GIVEN DATA START
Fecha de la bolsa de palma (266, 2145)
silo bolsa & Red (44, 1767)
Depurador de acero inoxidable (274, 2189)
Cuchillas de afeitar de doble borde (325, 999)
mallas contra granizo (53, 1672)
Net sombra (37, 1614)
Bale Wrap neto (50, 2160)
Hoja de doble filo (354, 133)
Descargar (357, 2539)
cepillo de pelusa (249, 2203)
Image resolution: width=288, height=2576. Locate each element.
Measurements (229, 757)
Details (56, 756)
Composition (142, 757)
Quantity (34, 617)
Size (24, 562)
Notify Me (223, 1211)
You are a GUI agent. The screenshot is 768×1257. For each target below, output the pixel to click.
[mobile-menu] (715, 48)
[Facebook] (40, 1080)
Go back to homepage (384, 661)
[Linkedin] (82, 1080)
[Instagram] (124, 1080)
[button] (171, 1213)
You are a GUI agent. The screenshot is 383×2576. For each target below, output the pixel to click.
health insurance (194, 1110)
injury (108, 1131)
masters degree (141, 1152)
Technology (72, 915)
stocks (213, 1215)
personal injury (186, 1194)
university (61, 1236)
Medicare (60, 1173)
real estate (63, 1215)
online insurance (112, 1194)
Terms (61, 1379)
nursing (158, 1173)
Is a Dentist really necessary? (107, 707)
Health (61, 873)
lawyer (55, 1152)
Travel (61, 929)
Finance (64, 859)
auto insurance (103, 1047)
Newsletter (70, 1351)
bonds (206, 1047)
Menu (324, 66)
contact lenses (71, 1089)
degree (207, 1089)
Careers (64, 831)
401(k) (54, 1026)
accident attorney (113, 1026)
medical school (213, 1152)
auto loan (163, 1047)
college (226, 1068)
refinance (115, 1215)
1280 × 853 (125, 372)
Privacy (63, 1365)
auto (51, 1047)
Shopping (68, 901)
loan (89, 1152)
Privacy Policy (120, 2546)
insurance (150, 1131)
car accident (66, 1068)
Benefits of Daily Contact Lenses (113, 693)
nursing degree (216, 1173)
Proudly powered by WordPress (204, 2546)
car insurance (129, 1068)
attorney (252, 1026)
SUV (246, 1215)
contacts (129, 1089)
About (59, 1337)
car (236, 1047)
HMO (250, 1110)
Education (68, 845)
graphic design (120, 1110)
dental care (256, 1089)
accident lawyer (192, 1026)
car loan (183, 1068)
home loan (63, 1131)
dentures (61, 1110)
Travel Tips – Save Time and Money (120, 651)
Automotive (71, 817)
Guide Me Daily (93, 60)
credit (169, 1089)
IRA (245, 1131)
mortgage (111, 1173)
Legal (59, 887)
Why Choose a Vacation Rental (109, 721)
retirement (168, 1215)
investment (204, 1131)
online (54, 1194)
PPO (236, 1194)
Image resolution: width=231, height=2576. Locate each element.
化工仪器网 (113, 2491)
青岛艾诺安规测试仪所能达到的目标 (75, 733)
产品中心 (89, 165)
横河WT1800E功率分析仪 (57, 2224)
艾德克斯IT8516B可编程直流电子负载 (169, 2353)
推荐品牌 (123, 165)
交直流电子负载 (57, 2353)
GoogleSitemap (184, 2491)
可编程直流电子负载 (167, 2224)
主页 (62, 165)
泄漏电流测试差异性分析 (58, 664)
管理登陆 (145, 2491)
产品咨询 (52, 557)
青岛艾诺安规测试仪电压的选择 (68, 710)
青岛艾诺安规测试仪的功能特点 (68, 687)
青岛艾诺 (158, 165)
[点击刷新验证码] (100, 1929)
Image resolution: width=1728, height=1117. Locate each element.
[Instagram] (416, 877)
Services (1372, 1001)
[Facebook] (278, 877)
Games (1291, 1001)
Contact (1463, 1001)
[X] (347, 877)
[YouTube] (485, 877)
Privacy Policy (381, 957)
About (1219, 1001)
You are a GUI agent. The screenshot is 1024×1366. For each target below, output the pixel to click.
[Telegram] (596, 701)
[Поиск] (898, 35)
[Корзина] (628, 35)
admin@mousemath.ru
GIVEN DATA END
WHAT THE TASK ASKS =>
Please return every line in the data that includes the string "accident".

ANSWER =>
accident attorney (113, 1026)
car accident (66, 1068)
accident lawyer (192, 1026)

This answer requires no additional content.